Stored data
Start of Block

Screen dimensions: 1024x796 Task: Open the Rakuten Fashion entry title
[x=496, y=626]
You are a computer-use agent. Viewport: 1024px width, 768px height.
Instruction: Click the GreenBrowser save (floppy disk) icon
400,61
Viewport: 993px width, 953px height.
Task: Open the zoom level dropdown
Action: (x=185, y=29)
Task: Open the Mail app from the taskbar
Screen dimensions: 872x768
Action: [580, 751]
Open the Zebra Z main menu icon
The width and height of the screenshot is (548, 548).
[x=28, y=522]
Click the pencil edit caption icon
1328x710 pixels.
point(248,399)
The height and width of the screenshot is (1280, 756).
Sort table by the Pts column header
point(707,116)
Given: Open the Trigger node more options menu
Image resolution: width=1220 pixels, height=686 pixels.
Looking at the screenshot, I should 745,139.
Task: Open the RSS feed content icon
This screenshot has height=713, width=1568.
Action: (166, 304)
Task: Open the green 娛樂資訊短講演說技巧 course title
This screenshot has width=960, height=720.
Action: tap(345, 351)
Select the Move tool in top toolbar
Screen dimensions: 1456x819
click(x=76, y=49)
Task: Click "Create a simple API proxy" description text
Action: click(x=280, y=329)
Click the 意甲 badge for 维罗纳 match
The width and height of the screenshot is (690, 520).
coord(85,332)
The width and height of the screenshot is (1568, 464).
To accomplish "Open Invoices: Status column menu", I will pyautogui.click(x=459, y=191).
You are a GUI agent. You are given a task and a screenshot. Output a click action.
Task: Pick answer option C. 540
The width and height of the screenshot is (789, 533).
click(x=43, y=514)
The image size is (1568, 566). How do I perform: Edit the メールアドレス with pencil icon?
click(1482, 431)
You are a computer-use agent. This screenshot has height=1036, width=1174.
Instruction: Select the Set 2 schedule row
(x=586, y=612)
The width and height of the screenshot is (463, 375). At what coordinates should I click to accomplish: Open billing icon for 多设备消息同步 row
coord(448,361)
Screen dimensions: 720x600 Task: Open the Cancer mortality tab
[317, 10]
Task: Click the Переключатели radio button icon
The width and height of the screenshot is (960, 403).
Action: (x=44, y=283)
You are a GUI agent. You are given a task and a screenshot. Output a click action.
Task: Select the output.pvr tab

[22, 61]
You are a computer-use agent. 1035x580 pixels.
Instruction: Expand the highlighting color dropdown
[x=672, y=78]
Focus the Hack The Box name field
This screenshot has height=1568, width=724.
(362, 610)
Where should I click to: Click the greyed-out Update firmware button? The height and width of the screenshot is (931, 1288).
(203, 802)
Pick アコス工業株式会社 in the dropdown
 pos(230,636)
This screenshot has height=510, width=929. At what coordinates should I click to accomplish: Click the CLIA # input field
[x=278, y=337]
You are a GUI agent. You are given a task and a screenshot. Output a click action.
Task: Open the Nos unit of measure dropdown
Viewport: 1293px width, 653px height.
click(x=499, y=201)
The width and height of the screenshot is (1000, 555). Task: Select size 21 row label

End of Block

» **EXERCISE**: Collect from the data above every line that includes "computer".

» **ANSWER FOR THIS EXERCISE**:
You are a computer-use agent. Viewport: 1024px width, 768px height.
You are a computer-use agent. This screenshot has height=1036, width=1174.
You are a computer-use agent. 1035x580 pixels.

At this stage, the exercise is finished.